Alors, nous évoquerons les noms, les visages et les fulgurances qui ont fait ces semaines. Nous dirons ces femmes et ces hommes qui sont morts pour avoir rêvé d’une existence moins terne. Pour avoir refusé la misère, l’injustice, la privation, l’exploitation et le mépris. Pour avoir décidé de se saisir de leur destin et de le lier à celui du grand nombre. Pour avoir eu l’audace d’être quelque chose. Pour avoir voulu que la vie, parfois, puisse être belle.
Nous parlerons de ces lois qui ont rendu tangible l’espoir d’une existence un peu moins âpre, un peu plus saillante. Une nouvelle fois, nous nous étonnerons de ces accomplissements si nombreux pour une république si jeune. Et nous nous étonnerons de nous en étonner encore.
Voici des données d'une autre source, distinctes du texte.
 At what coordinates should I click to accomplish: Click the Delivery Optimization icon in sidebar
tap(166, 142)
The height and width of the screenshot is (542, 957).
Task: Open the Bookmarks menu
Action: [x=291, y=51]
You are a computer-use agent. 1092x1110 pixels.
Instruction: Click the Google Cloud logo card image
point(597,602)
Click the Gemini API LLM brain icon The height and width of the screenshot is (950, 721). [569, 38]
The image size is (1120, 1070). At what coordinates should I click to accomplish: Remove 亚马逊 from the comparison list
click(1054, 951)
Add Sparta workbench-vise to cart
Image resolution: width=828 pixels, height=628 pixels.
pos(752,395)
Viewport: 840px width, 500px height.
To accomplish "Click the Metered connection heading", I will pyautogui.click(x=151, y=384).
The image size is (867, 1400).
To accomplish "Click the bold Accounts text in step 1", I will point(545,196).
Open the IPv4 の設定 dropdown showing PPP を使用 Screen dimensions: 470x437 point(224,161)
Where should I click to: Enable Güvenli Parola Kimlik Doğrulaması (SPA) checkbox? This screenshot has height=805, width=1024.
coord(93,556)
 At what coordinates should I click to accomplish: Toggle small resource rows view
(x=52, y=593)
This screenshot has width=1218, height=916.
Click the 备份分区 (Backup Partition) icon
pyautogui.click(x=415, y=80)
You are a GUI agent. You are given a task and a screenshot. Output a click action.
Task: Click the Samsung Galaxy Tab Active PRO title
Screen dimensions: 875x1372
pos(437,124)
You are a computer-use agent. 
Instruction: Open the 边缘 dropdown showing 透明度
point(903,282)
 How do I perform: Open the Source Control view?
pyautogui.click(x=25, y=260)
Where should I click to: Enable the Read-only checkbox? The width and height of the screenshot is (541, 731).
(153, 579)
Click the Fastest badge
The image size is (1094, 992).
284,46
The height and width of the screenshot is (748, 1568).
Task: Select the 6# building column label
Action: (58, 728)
Nous expliquerons que c’était là l’oeuvre de gens qui n’étaient pas destinés à la peindre. Que la Commune jamais ne compta d’homme providentiel ou qu’elle en comptait mille. Qu’elle était un fourmillement de volontés. Qu’elle était le peuple qui prend conscience de sa force et donc de son droit à accomplir le plus grand. Que cette histoire ne compte pas de Robespierre ou de Lénine, mais des Nathalie, Elisabeth, Eugène, Charles, Gustave, André-Léo ou Benoît. Qu’ils étaient ouvriers, teinturiers, tanneurs, orfèvres, maçons, journalistes, instituteurs. Des gens de peu, destinés à passer sur l’existence comme des ombres et terminer leur course dans la nuit de l’oubli. Et qui, en quelques semaines, ont bâti un monde.
Alors, le coeur lourd, nous évoquerons la terrible Semaine sanglante. Nous dessinerons du bout des mots, la trace indélébile du talon de fer écrasant l’espoir de lendemains meilleurs. Puis, le silence dira notre chagrin et nos regrets.
Ainsi, durant ces quelques heures, nous poursuivrons la lourde tâche que nous ont confiée les fondateurs de notre association : partager avec le plus grand nombre l’héritage tissé de souvenirs, d’anecdotes, de chansons, de textes, de dessins pour que rien n’ait été vain. Nous rendrons hommage à la ténacité avec laquelle ils ont su préserver cette mémoire de l’ardente entreprise d’oubli mise en oeuvre par les versaillais et leurs héritiers. Nous nous féliciterons de ne pas en être tout à fait indignes. Nous tiendrons l’idée debout.
JULIEN LANDUREAU
Cet édito est extrait de l’intervention de Julien Landureau lors de la fête de la Commune en septembre 2022.